Last fall, artist Amanda Williams and a small army of friends and neighbors participated in an act of faith and reclamation in the Washington Park neighborhood. In the footprint of nearly two dozen lost buildings, they planted 100,000 red tulip bulbs around the intersection of 53rd Street and Prairie Avenue. The project, titled “Redefining Redlining”, is now in full bloom.
“Just from a color standpoint, red is always going to be arresting and — to get very dorky — it’s the compliment of green,” Williams said. “So in a field of green, that red is the color that’s going to pop the most. So just from an aesthetic standpoint, you know that it will always work. And then from a conceptual standpoint, it was a must to kind of emphasize the idea of redlining and give people other images to think about in relationship to that term.”
Williams said she lives nearby enough that she is able to visit the project often while it’s in bloom, and she’s received positive feedback from the community.
“Sometimes I’ll come upon a vantage point of it that I didn’t expect or didn’t realize intersects with it,” Williams said. “So I’ll pull over, I’ll stop and someone will say, ‘Can you believe it?’ or ‘Isn’t that beautiful?’ or ‘I love that red that you can see in the distance.’ I had a woman yesterday actually come and introduce herself and say, ‘I walk out of my door, and I see this and it just changes my whole day.’”
Williams said the vacant lots are a mix of public and privately owned land, but she’s not too worried that development is coming anytime soon.

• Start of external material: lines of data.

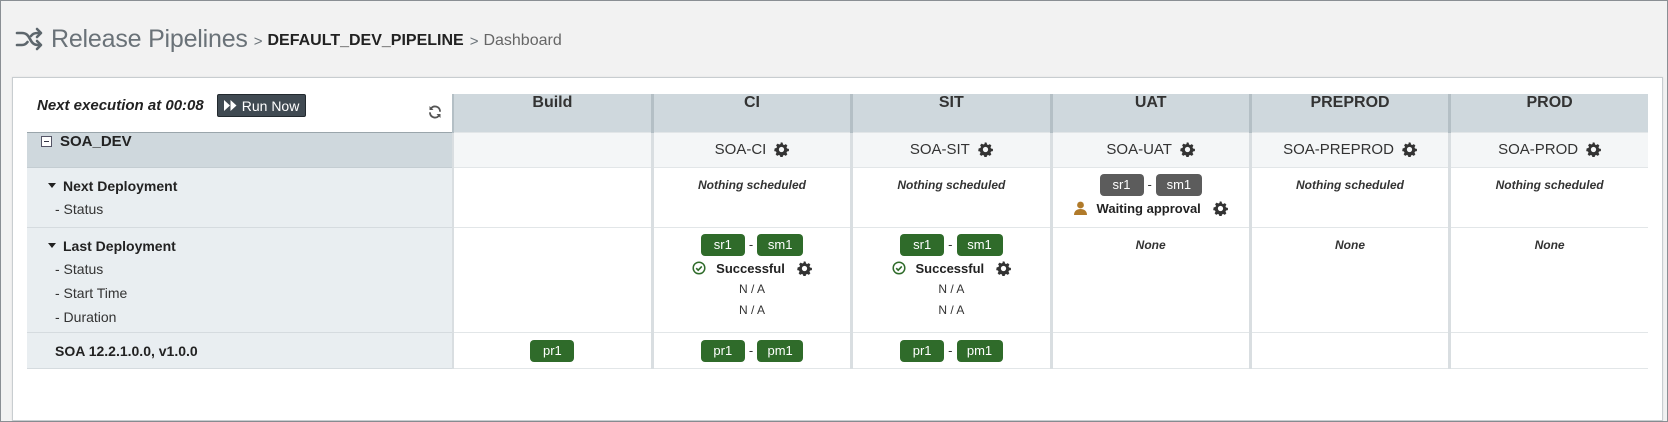  I want to click on version-prod-cell, so click(1548, 350).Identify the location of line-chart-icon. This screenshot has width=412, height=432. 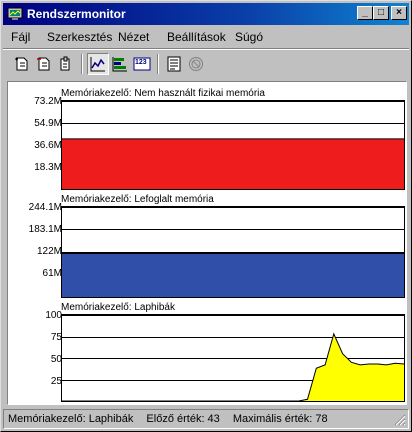
(98, 64).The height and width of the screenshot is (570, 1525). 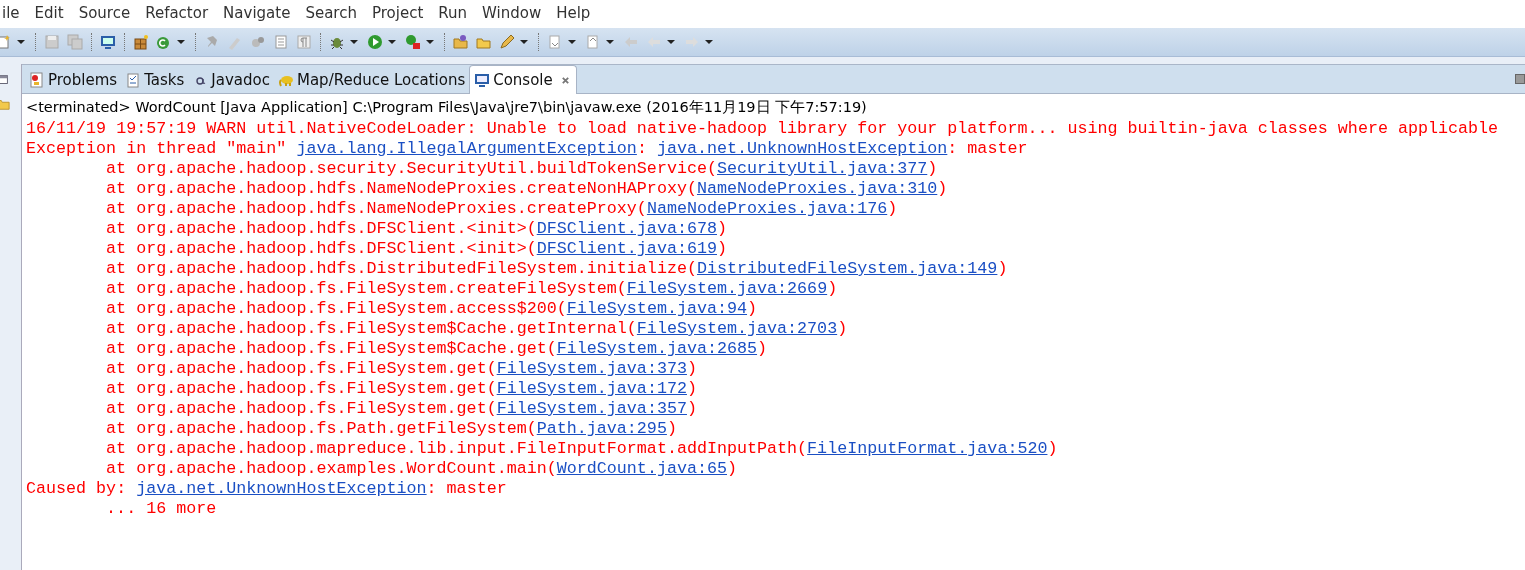 I want to click on menu-item: Edit, so click(x=48, y=12). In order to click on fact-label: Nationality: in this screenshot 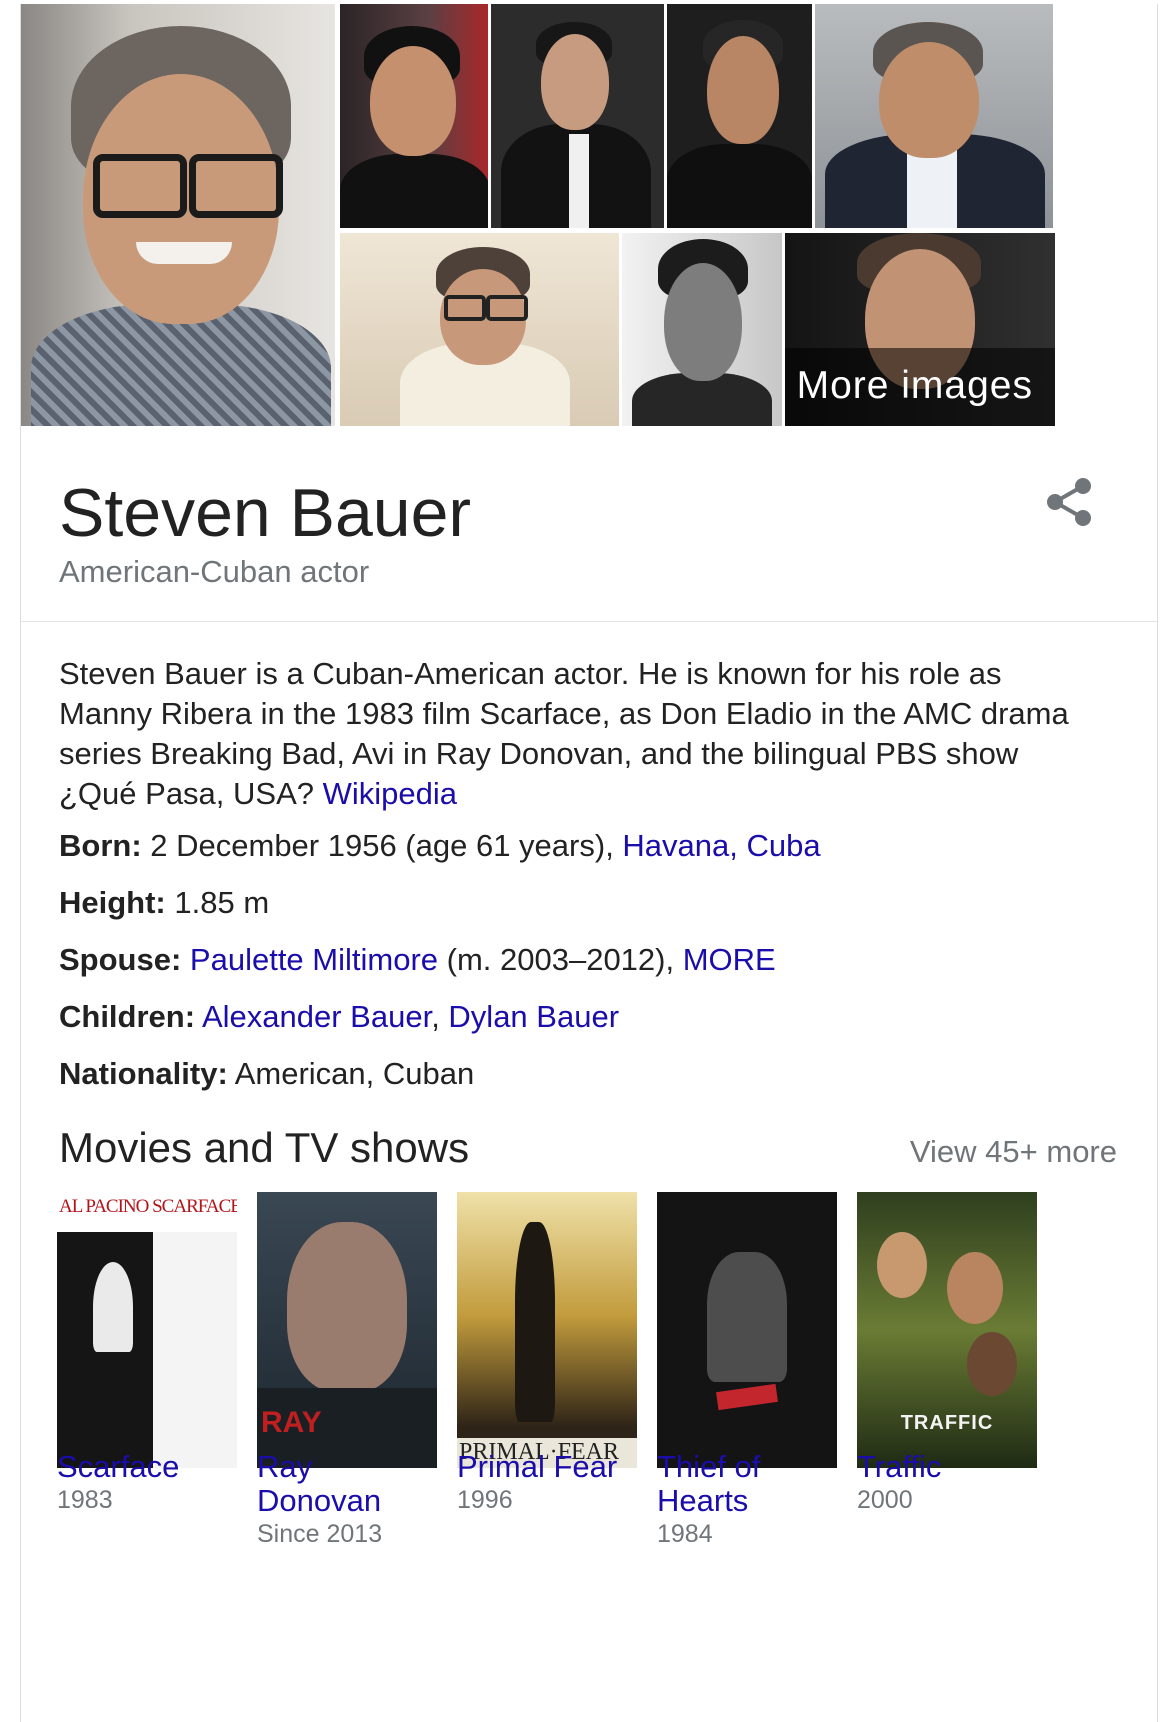, I will do `click(144, 1074)`.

“I don’t really see any rush on any of their parts to develop it, but there is an ephemerality about it that then also means if that were to happen, do people feel empowered to push back in a way that they wouldn’t had something just started this spring?” Williams said. “It’s also really interesting to think about who people think good things are for. Who is good design for? Who are interesting art projects for? Who is beauty for? This answers that, but it also brings to the fore that people still feel a discomfort or still feel a suspicion, rightfully so, because they’ve spent their whole lives being lied to or disappointed or not invested in. So this is one tiny step that then needs the proof, right, of coming back and coming back and coming back and then we can start the conversations about how to improve these conditions.”
Williams also developed a robust set of educational resources related to this project, all available for free download on the “Redefining Redlining” website.